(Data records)

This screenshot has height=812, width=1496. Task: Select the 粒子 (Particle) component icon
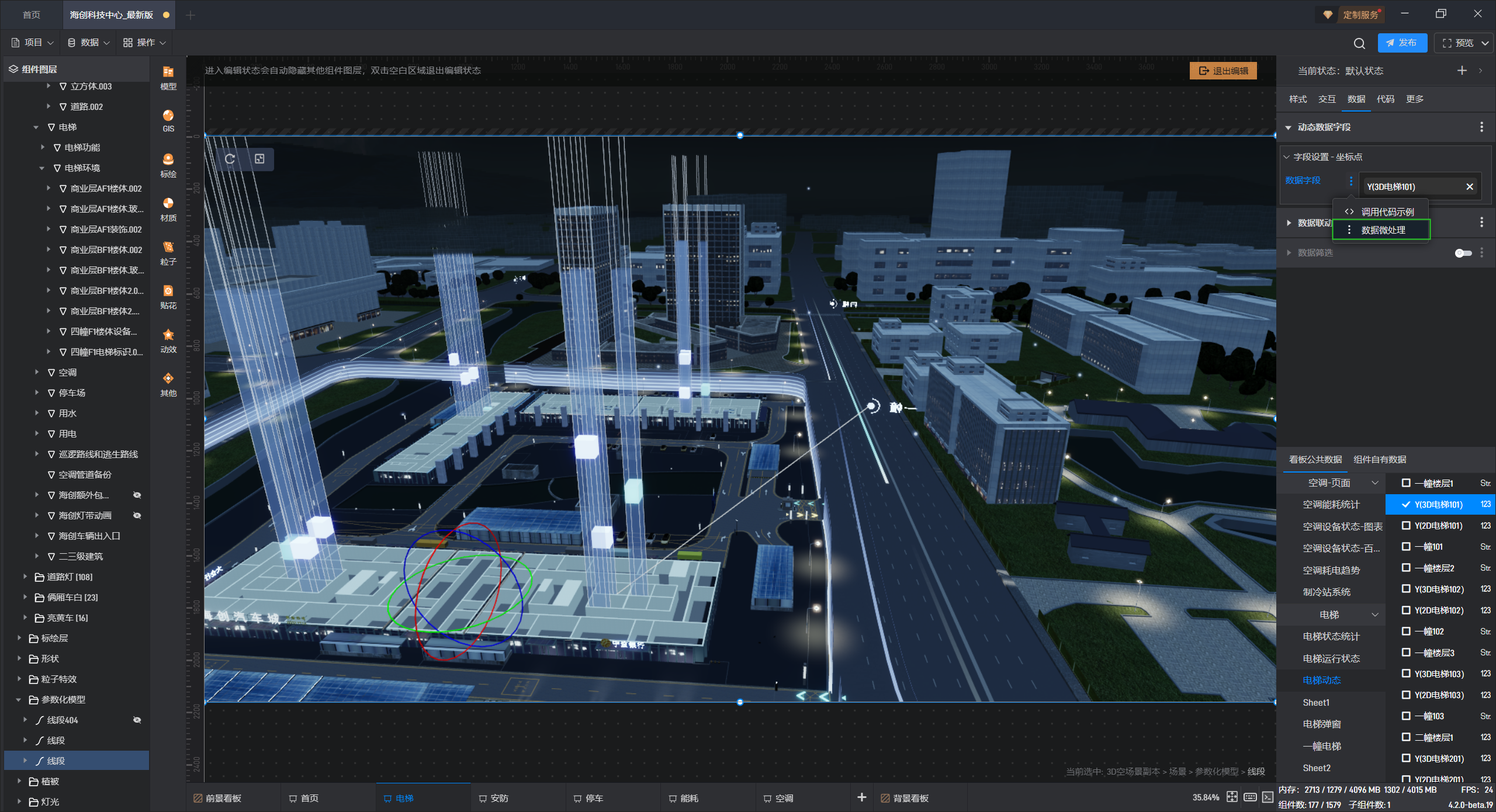click(168, 252)
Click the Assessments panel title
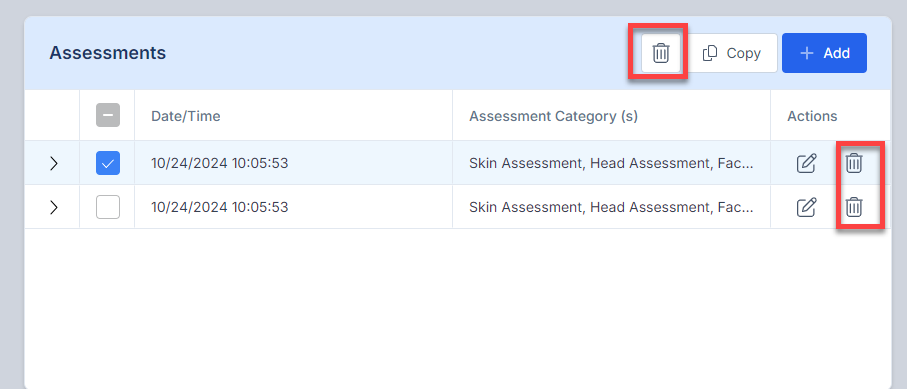907x389 pixels. (108, 53)
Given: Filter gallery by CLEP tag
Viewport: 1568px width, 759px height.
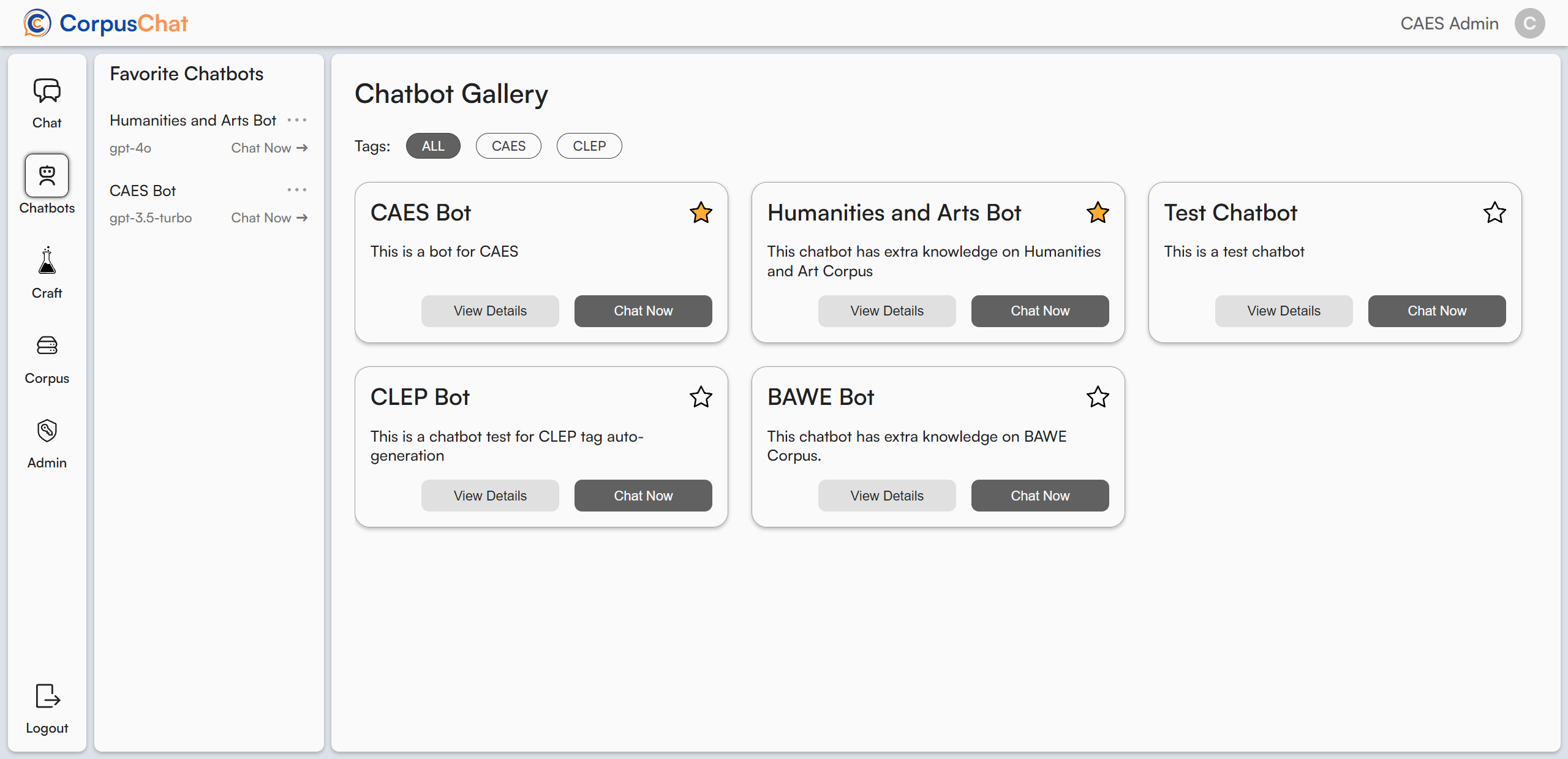Looking at the screenshot, I should tap(589, 146).
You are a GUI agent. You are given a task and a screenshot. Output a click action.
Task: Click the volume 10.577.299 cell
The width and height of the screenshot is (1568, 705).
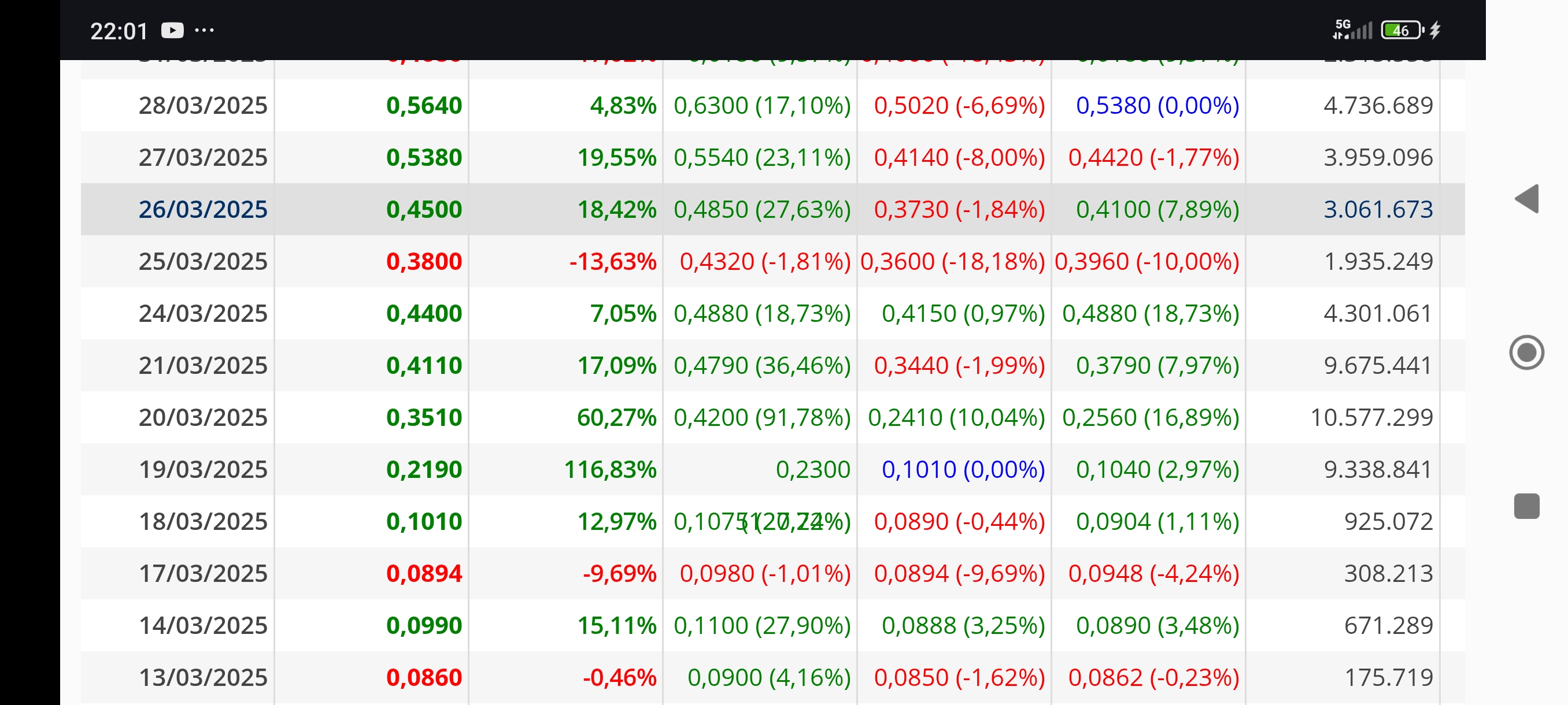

- **Challenge**: Output every line of the listing above as a JSON list of strings, one string per line, skipping blank lines. Leave the pictures out.

- **Result for this task**:
[
  "This screenshot has height=812, width=1496. Task: Select the 粒子 (Particle) component icon",
  "click(168, 252)",
  "Click the Assessments panel title",
  "907x389 pixels. (108, 53)",
  "Given: Filter gallery by CLEP tag",
  "Viewport: 1568px width, 759px height.",
  "Looking at the screenshot, I should tap(589, 146).",
  "You are a GUI agent. You are given a task and a screenshot. Output a click action.",
  "Task: Click the volume 10.577.299 cell",
  "The width and height of the screenshot is (1568, 705)."
]